▶ About this exercise: The answer is to be the data below, written out in full and exactly.

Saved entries
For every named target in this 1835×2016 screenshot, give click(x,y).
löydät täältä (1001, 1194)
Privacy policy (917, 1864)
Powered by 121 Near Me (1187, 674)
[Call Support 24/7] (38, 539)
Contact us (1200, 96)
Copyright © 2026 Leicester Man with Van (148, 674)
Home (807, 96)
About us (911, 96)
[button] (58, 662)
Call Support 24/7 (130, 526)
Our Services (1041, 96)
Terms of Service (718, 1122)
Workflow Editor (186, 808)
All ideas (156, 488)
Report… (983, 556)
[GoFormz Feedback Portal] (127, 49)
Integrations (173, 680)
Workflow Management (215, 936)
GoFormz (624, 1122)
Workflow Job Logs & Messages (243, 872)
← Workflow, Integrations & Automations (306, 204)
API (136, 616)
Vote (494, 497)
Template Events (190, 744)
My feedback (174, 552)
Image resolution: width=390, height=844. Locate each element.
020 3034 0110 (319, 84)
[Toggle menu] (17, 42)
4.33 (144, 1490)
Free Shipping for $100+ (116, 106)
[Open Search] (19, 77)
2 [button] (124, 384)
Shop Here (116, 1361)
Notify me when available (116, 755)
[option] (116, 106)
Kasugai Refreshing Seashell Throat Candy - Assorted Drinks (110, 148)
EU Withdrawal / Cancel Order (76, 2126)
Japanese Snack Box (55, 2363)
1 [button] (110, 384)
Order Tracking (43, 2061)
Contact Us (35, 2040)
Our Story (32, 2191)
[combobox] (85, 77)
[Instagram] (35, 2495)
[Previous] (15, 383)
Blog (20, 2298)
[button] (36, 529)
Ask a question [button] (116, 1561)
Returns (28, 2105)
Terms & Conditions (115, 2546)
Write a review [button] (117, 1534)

▶ Exercise result:
For every named target in this 1835×2016 screenshot, give click(x,y).
löydät täältä (1001, 1194)
Privacy policy (917, 1864)
Powered by 121 Near Me (1187, 674)
[Call Support 24/7] (38, 539)
Contact us (1200, 96)
Copyright © 2026 Leicester Man with Van (148, 674)
Home (807, 96)
About us (911, 96)
[button] (58, 662)
Call Support 24/7 (130, 526)
Our Services (1041, 96)
Terms of Service (718, 1122)
Workflow Editor (186, 808)
All ideas (156, 488)
Report… (983, 556)
[GoFormz Feedback Portal] (127, 49)
Integrations (173, 680)
Workflow Management (215, 936)
GoFormz (624, 1122)
Workflow Job Logs & Messages (243, 872)
← Workflow, Integrations & Automations (306, 204)
API (136, 616)
Vote (494, 497)
Template Events (190, 744)
My feedback (174, 552)
Image resolution: width=390, height=844. Locate each element.
020 3034 0110 (319, 84)
[Toggle menu] (17, 42)
4.33 (144, 1490)
Free Shipping for $100+ (116, 106)
[Open Search] (19, 77)
2 [button] (124, 384)
Shop Here (116, 1361)
Notify me when available (116, 755)
[option] (116, 106)
Kasugai Refreshing Seashell Throat Candy - Assorted Drinks (110, 148)
EU Withdrawal / Cancel Order (76, 2126)
Japanese Snack Box (55, 2363)
1 [button] (110, 384)
Order Tracking (43, 2061)
Contact Us (35, 2040)
Our Story (32, 2191)
[combobox] (85, 77)
[Instagram] (35, 2495)
[Previous] (15, 383)
Blog (20, 2298)
[button] (36, 529)
Ask a question [button] (116, 1561)
Returns (28, 2105)
Terms & Conditions (115, 2546)
Write a review [button] (117, 1534)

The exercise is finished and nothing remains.